03.02.17Pairing Reading Reconsidered Techniques with Cognitive Science, Part II—A Guest Post from Ben Rogers

Pupils from Norwitch Academy dressed as Victorians on a workhouse trip

Pupils from Norwitch Academy dressed as Victorians on a workhouse trip

This is the second of a pair of posts by Ben Rogers of Norwich Primary Academy (NPA) in Norwich, England. In his first post, Ben described the tools he and his colleagues have been using from Reading Reconsidered and cognitive science to bolster students’ reading and writing skills. In this post, he reflects on the power of intentionally building students’ background knowledge and vocabulary.

By the way, we love Ben’s blog, Reading for Learning.

Developing children into skilled readers is only half of the solution: they also need to become more knowledgeable. Helping students make meaning from difficult texts involves several difficult tasks: decoding is only the first step. To comprehend a text, readers must apply what they read to what they already know about the world. Retrieving well-learnt knowledge is easy. Retrieving half-remembered knowledge is much harder.

 

As in most primary schools, our pupils study important historical, geographical, and scientific knowledge from the day they joined the school. They learn about volcanoes, rain forests, China, the Aztecs, the ancient world, and the history of cities in Britain. Their scientific knowledge includes: forces, electricity, habitats, and chemical reactions. The problem is, once a topic is finished, we move on to the next one. We never revisit it.

This isn’t an effective way to teach. By the time our pupils reach year 6, they possess a jumble of half-remembered knowledge that they struggle to recall and apply. We wanted to exploit the knowledge our children already have. Christine Counsell, our Trust’s Director of Education, named this our “knowledge reheat.” Our strategy is to use reading lessons to reheat our children’s knowledge, and then to develop it.

In January, my colleague Dominic Cozzi attended a course in Cambridge run by the Learning Scientists (learningscientists.org), cognitive psychology scientists interested in research on education. Dominic returned with strategies to reheat and develop our pupils’ knowledge—to make them better readers.

Our reheat strategy combines what cognitive psychologists call retrieval practice—recalling prior knowledge to make it easier to recall on future occasions—with elaboration—making new connections between existing ideas. Both of these are effective learning strategies.
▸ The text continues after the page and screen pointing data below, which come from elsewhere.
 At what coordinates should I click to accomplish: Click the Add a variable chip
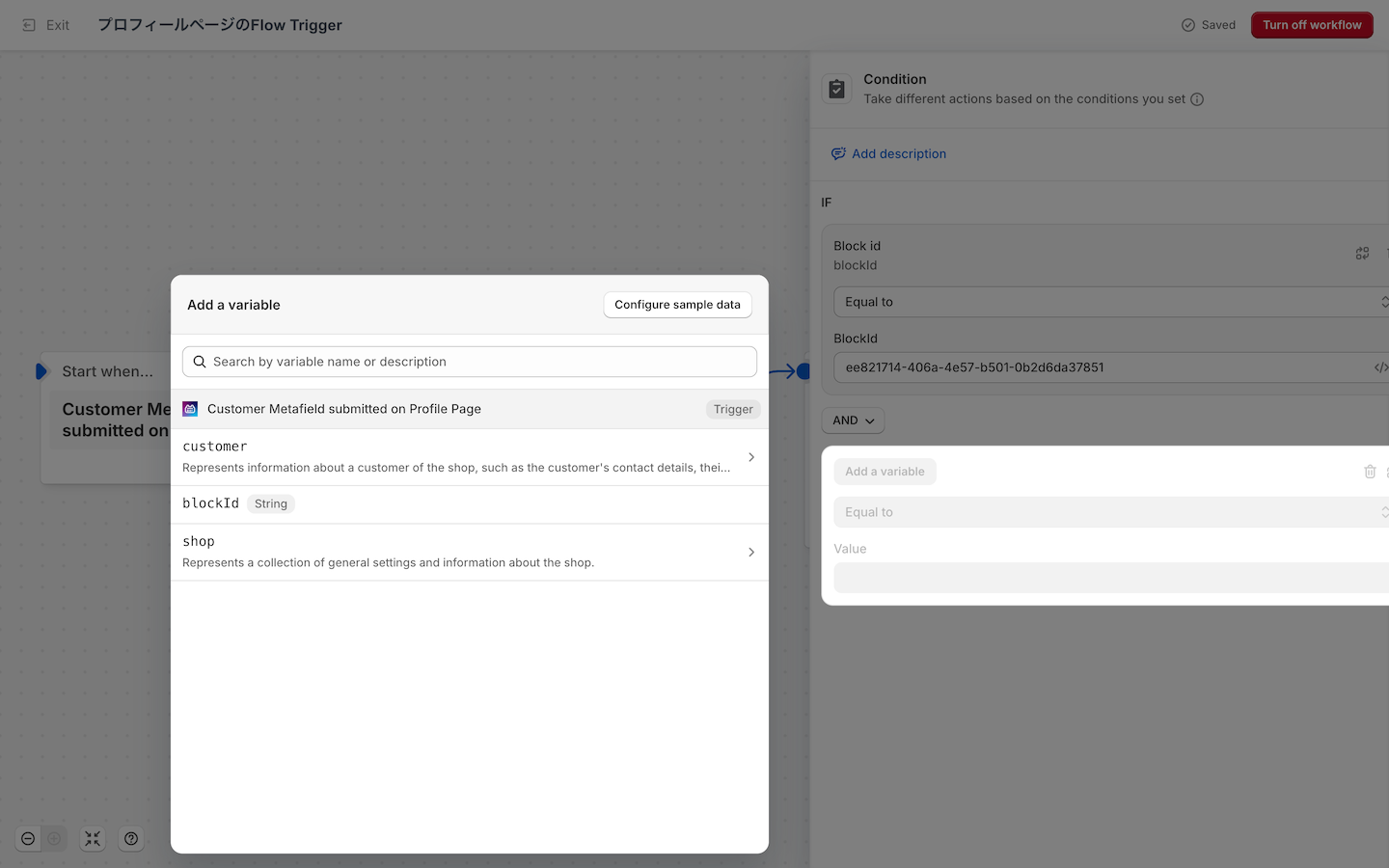885,472
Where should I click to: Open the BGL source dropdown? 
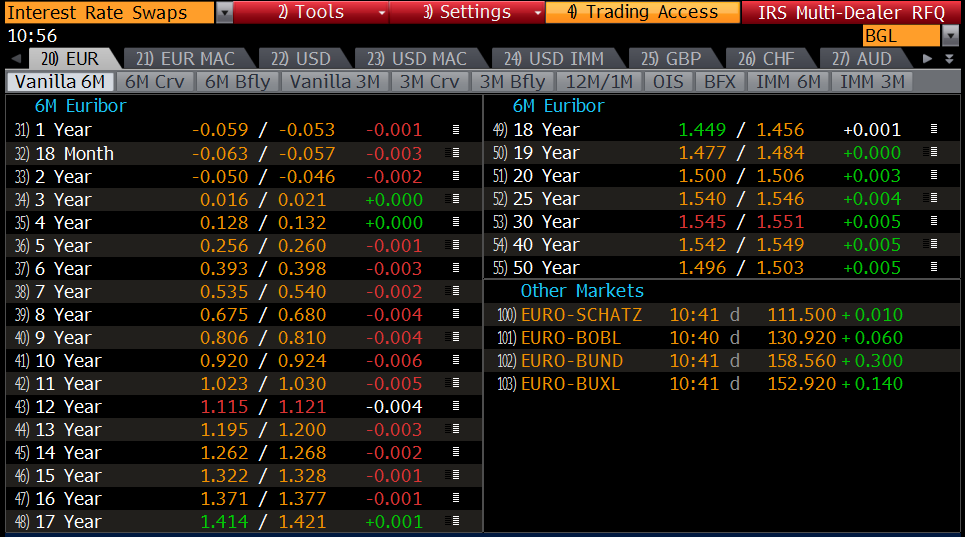pyautogui.click(x=950, y=36)
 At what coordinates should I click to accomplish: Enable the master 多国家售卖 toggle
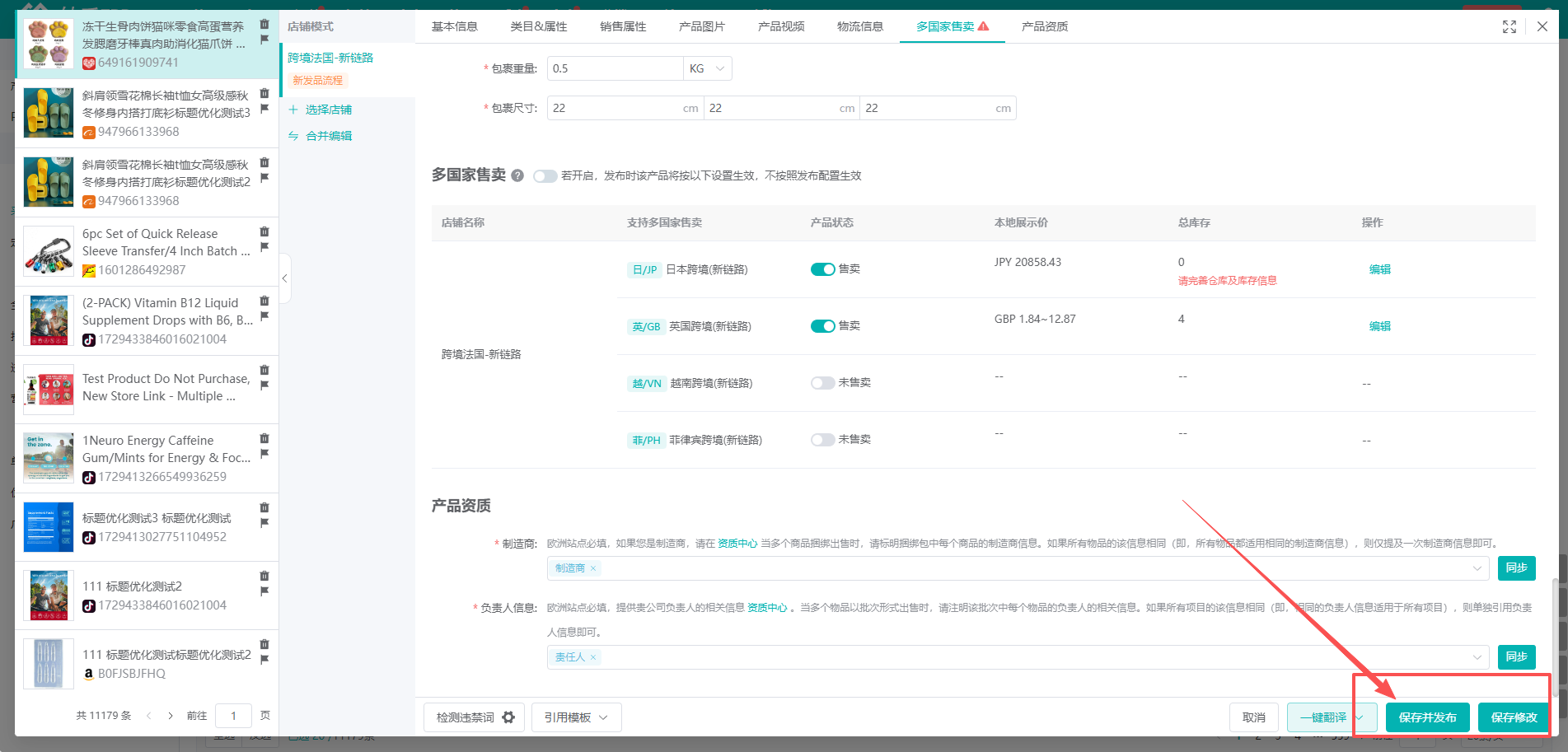tap(545, 175)
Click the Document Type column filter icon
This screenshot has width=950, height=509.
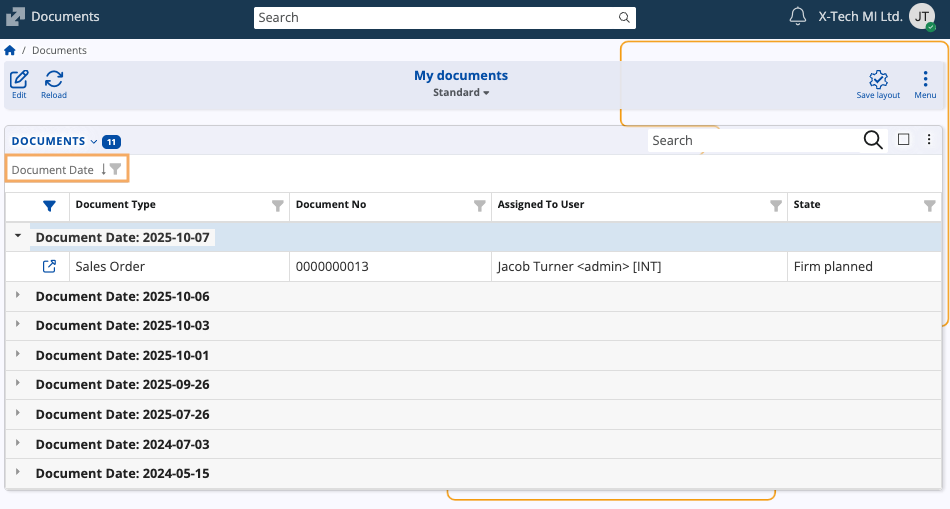(278, 205)
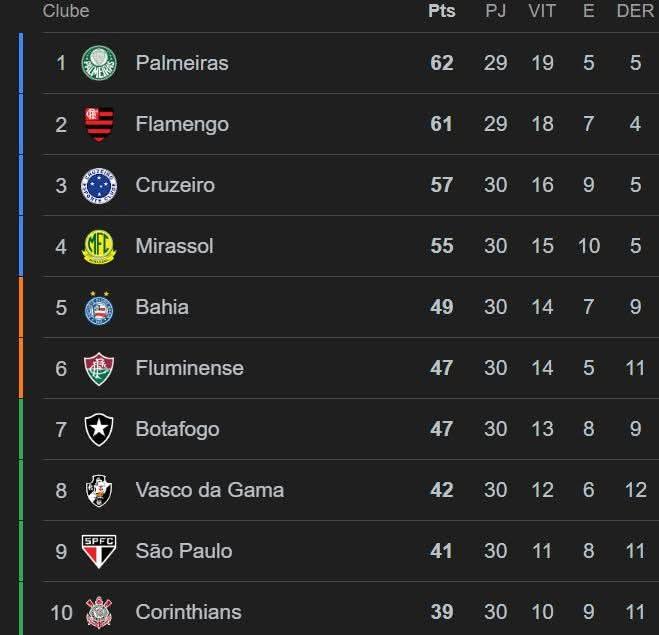Click the Flamengo club crest icon
659x635 pixels.
pos(99,124)
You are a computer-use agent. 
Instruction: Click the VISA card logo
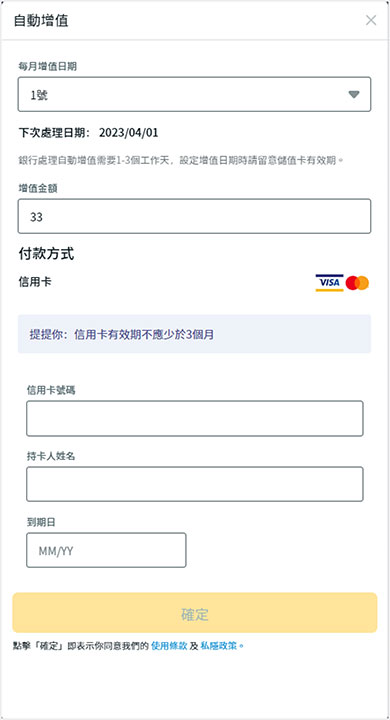click(329, 283)
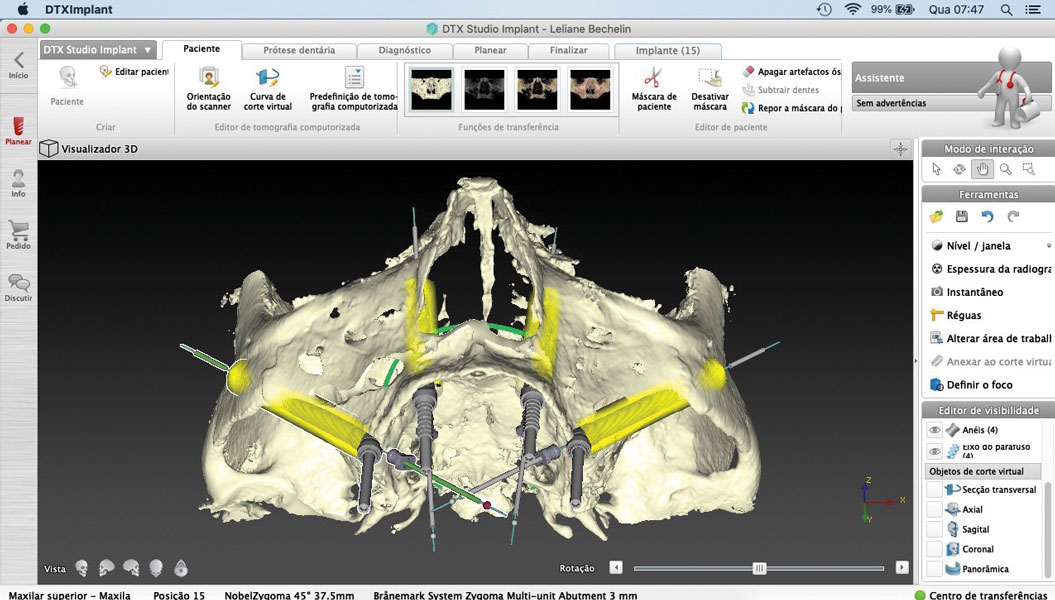
Task: Enable the Secção transversal checkbox
Action: pos(934,490)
Pupils must be able to effortlessly recall relevant knowledge to make meaning from challenging texts. But they will struggle to recall and apply what they’ve learned in previous years unless they practice remembering it. Alongside quizzes (good for simple retrieval), we use reading to give students practice recalling complex ideas, such as social class, power, and exploration.

To help our pupils make new connections between existing knowledge (for example, comparing slavery in Roman society to the conditions in the Victorian workhouse), we ask them to connect themes in one text with similar themes in others (similar to the technique of Embedded Non-Fiction from Reading Reconsidered).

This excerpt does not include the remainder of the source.